IFM Therapeutics, LLC
- Formerly: IFM (2016–2018)
- Company type: Private
- Industry: Pharmaceutical
- Founded: 2015; 11 years ago in Cambridge, Massachusetts
- Key people: Gary Glick (CEO); Jean-Francoise Formela (Chairman);
- Subsidiaries: IFM Due
- Website: ifmthera.com

= IFM Therapeutics =

Pharmaceutical company

IFM Therapeutics is a pharmaceutical company focused on developing biological treatments for autoimmune diseases.

IFM Therapeutics launched in 2015 in Cambridge, Massachusetts, based on seed funding from the Boston-based venture capital fund Atlas Venture. The company's founding involved seven people, a mix of executives and university professors. Series A financing was provided by Atlas, London-based Abingworth, and Swiss pharmaceutical company Novartis.

The company was originally formed with a dual development path, focusing on both autoimmune diseases and cancer immunotherapy. However, in 2017, the entire development program devoted to enhancing the body's innate immune response to cancer was purchased by Bristol-Myers Squibb, which set up a new company from this purchase and recruited IFM's CEO, Gary Glick, to head the new company. This purchase was notable in both its speed following IFM's establishment, and the payment—ten-times the Series A funding injection.

The following year, in 2018, Boston-based IFM Tre formed with the spin-out of research and assets specifically related to blocking the NLRP3 complex, a so-called inflammasome. This spin-out, described as a subsidiary, subsequently secured funding from a familiar set of sources: Atlas, Abingworth, and Bristol-Myers Squibb. The rest of the company remained as a limited-liability company, from which it was anticipated further research spin-outs might take place. IFM Tre's leadership included Gary Glick and H. Martin Seidel, formerly of Novartis.

An alternative view on the 2018, purchase by Bristol-Myers Squibb has characterized it as a straightforward acquisition of IFM, with remaining assets going to form IFM Therapeutics, which spawned two subsidiaries, IFM Tre and IFM Due, the latter focused on development of cGAS/STING antagonists. IFM Tre was subsequently bought by Novartis in 2019.

WORK INSTRUCTION:
Return the full IFM Therapeutics company profile word for word. The records that follow have no connection to the company profile above.

DATA FOR ANALYSIS:
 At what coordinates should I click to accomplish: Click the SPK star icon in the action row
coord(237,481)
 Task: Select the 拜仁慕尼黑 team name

---

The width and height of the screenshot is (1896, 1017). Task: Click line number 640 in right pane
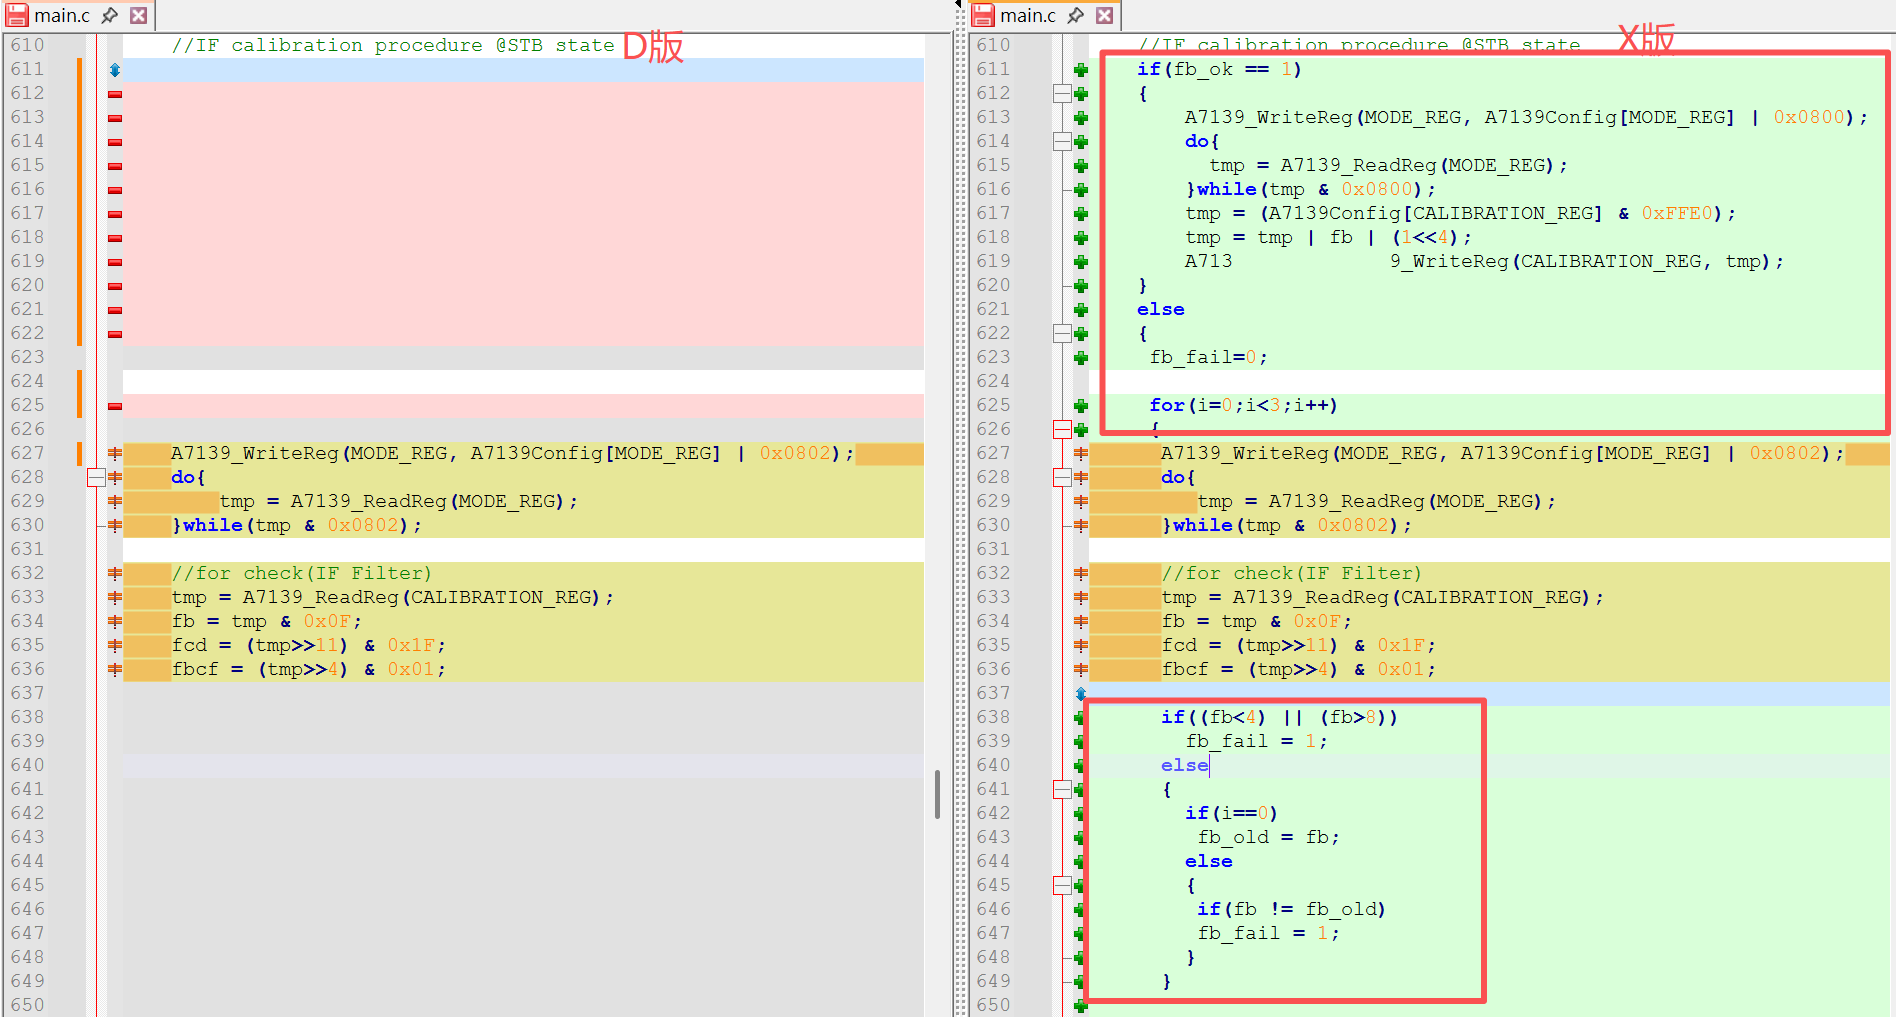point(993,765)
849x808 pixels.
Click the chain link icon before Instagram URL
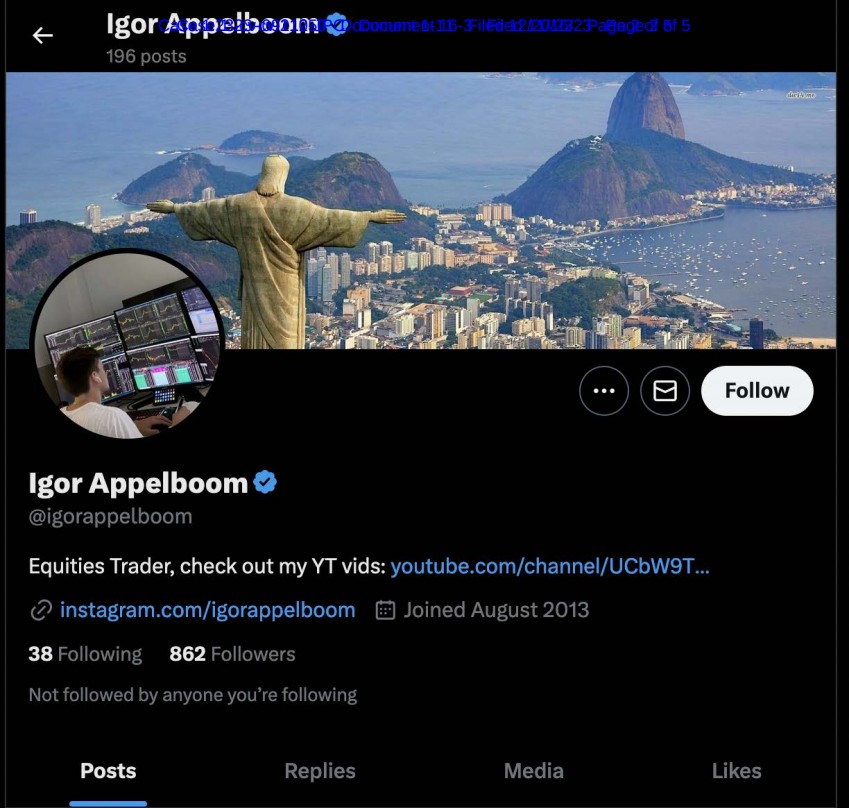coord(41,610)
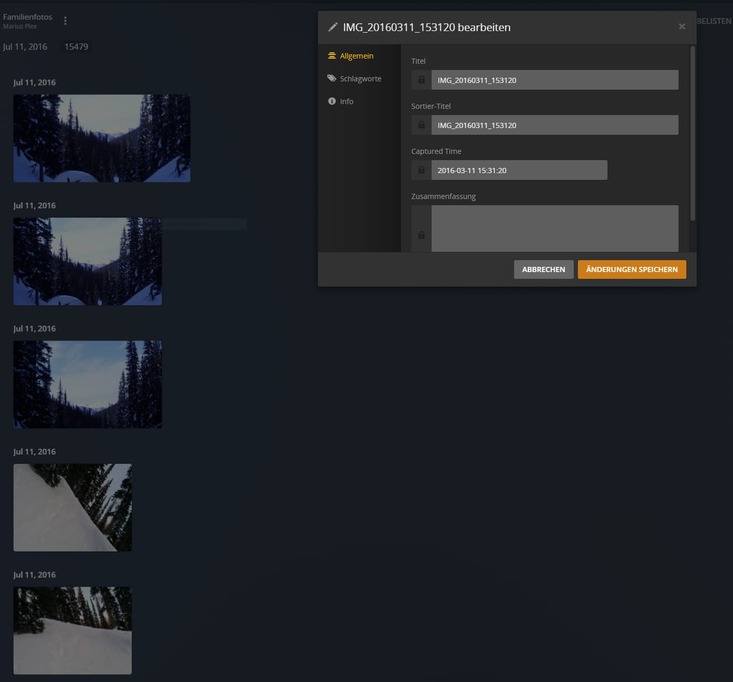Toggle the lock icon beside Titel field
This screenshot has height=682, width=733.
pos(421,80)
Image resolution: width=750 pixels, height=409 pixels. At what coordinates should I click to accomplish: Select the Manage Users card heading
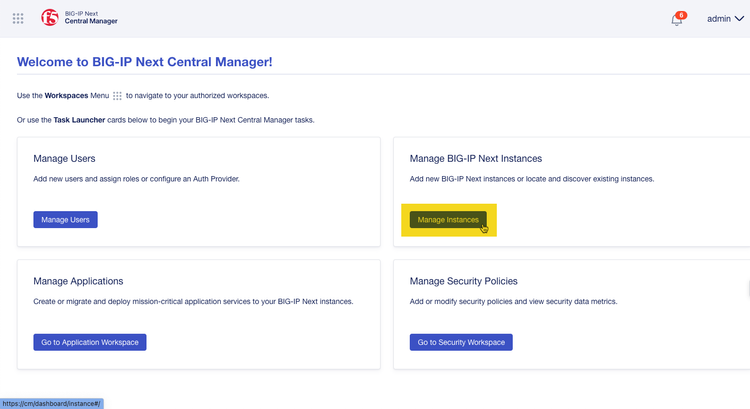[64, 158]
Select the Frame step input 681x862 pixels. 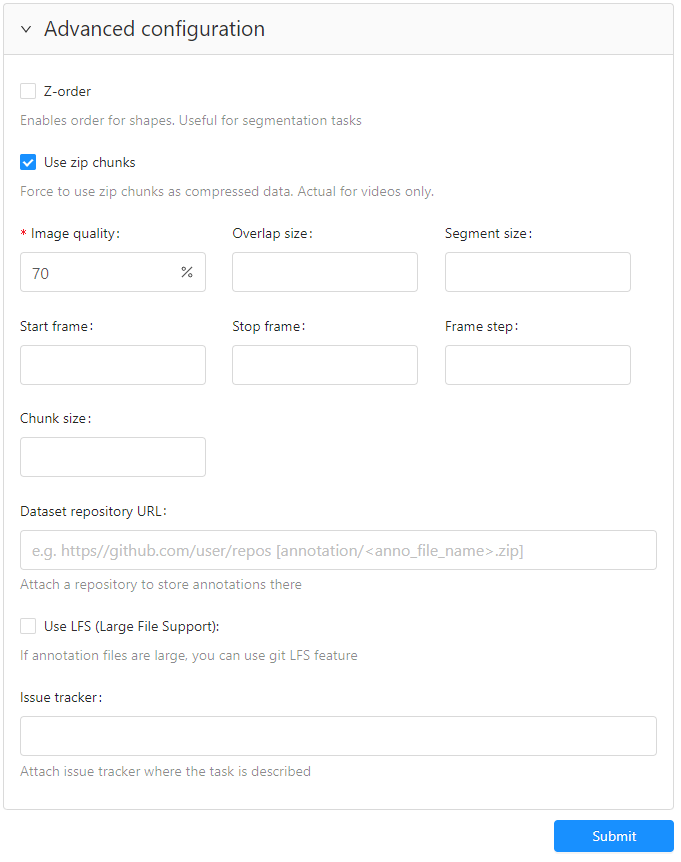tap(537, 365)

TASK RESULT:
IFM Therapeutics, LLC
- Formerly: IFM (2016–2018)
- Company type: Private
- Industry: Pharmaceutical
- Founded: 2015; 11 years ago in Cambridge, Massachusetts
- Key people: Gary Glick (CEO); Jean-Francoise Formela (Chairman);
- Subsidiaries: IFM Due
- Website: ifmthera.com

= IFM Therapeutics =

Pharmaceutical company

IFM Therapeutics is a pharmaceutical company focused on developing biological treatments for autoimmune diseases.

IFM Therapeutics launched in 2015 in Cambridge, Massachusetts, based on seed funding from the Boston-based venture capital fund Atlas Venture. The company's founding involved seven people, a mix of executives and university professors. Series A financing was provided by Atlas, London-based Abingworth, and Swiss pharmaceutical company Novartis.

The company was originally formed with a dual development path, focusing on both autoimmune diseases and cancer immunotherapy. However, in 2017, the entire development program devoted to enhancing the body's innate immune response to cancer was purchased by Bristol-Myers Squibb, which set up a new company from this purchase and recruited IFM's CEO, Gary Glick, to head the new company. This purchase was notable in both its speed following IFM's establishment, and the payment—ten-times the Series A funding injection.

The following year, in 2018, Boston-based IFM Tre formed with the spin-out of research and assets specifically related to blocking the NLRP3 complex, a so-called inflammasome. This spin-out, described as a subsidiary, subsequently secured funding from a familiar set of sources: Atlas, Abingworth, and Bristol-Myers Squibb. The rest of the company remained as a limited-liability company, from which it was anticipated further research spin-outs might take place. IFM Tre's leadership included Gary Glick and H. Martin Seidel, formerly of Novartis.

An alternative view on the 2018, purchase by Bristol-Myers Squibb has characterized it as a straightforward acquisition of IFM, with remaining assets going to form IFM Therapeutics, which spawned two subsidiaries, IFM Tre and IFM Due, the latter focused on development of cGAS/STING antagonists. IFM Tre was subsequently bought by Novartis in 2019.